## What to work on:
Reproduce each record below exactly as written.

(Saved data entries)
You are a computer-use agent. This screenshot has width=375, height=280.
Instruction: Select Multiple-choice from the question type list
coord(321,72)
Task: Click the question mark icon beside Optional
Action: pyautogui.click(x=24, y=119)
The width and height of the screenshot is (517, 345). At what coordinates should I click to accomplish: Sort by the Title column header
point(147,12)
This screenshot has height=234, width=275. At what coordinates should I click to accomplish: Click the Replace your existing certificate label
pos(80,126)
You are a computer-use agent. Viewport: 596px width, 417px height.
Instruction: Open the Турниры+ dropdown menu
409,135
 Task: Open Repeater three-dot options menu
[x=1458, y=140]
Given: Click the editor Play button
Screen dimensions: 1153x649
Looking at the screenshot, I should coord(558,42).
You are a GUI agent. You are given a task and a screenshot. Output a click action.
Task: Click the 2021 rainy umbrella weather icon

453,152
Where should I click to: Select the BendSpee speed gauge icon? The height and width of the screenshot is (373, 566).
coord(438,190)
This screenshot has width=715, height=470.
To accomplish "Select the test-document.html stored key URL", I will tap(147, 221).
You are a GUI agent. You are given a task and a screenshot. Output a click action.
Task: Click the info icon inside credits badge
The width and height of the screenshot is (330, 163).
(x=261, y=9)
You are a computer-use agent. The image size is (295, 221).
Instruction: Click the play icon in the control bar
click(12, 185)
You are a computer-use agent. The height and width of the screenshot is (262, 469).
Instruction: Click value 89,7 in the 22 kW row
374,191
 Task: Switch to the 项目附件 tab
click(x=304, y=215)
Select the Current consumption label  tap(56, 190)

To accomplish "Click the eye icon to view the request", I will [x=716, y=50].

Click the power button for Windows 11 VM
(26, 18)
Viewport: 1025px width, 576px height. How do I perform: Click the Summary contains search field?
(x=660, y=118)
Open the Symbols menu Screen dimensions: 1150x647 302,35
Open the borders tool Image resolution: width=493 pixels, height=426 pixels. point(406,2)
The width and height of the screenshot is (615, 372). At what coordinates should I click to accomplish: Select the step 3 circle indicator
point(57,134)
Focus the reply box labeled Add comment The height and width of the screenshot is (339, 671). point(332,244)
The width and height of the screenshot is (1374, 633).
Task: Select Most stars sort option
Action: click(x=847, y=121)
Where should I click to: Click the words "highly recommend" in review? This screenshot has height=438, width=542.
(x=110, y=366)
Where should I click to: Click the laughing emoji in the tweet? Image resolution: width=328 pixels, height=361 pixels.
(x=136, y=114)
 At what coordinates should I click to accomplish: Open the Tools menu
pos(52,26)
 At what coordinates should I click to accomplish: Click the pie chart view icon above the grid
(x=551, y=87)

## Completed exercise:
You are a computer-use agent. This screenshot has width=375, height=280.
Instruction: Select Multiple-choice from the question type list
coord(321,72)
Task: Click the question mark icon beside Optional
Action: pyautogui.click(x=24, y=119)
The width and height of the screenshot is (517, 345). At what coordinates should I click to accomplish: Sort by the Title column header
point(147,12)
This screenshot has height=234, width=275. At what coordinates should I click to accomplish: Click the Replace your existing certificate label
pos(80,126)
You are a computer-use agent. Viewport: 596px width, 417px height.
Instruction: Open the Турниры+ dropdown menu
409,135
 Task: Open Repeater three-dot options menu
[x=1458, y=140]
Given: Click the editor Play button
Screen dimensions: 1153x649
Looking at the screenshot, I should coord(558,42).
You are a GUI agent. You are given a task and a screenshot. Output a click action.
Task: Click the 2021 rainy umbrella weather icon

453,152
Where should I click to: Select the BendSpee speed gauge icon? The height and width of the screenshot is (373, 566).
coord(438,190)
This screenshot has width=715, height=470.
To accomplish "Select the test-document.html stored key URL", I will tap(147, 221).
You are a GUI agent. You are given a task and a screenshot. Output a click action.
Task: Click the info icon inside credits badge
The width and height of the screenshot is (330, 163).
(x=261, y=9)
You are a computer-use agent. The image size is (295, 221).
Instruction: Click the play icon in the control bar
click(12, 185)
You are a computer-use agent. The height and width of the screenshot is (262, 469).
Instruction: Click value 89,7 in the 22 kW row
374,191
 Task: Switch to the 项目附件 tab
click(x=304, y=215)
Select the Current consumption label  tap(56, 190)

To accomplish "Click the eye icon to view the request", I will [x=716, y=50].

Click the power button for Windows 11 VM
(26, 18)
Viewport: 1025px width, 576px height. How do I perform: Click the Summary contains search field?
(x=660, y=118)
Open the Symbols menu Screen dimensions: 1150x647 302,35
Open the borders tool Image resolution: width=493 pixels, height=426 pixels. point(406,2)
The width and height of the screenshot is (615, 372). At what coordinates should I click to accomplish: Select the step 3 circle indicator
point(57,134)
Focus the reply box labeled Add comment The height and width of the screenshot is (339, 671). point(332,244)
The width and height of the screenshot is (1374, 633).
Task: Select Most stars sort option
Action: click(x=847, y=121)
Where should I click to: Click the words "highly recommend" in review? This screenshot has height=438, width=542.
(x=110, y=366)
Where should I click to: Click the laughing emoji in the tweet? Image resolution: width=328 pixels, height=361 pixels.
(x=136, y=114)
 At what coordinates should I click to accomplish: Open the Tools menu
pos(52,26)
 At what coordinates should I click to accomplish: Click the pie chart view icon above the grid
(x=551, y=87)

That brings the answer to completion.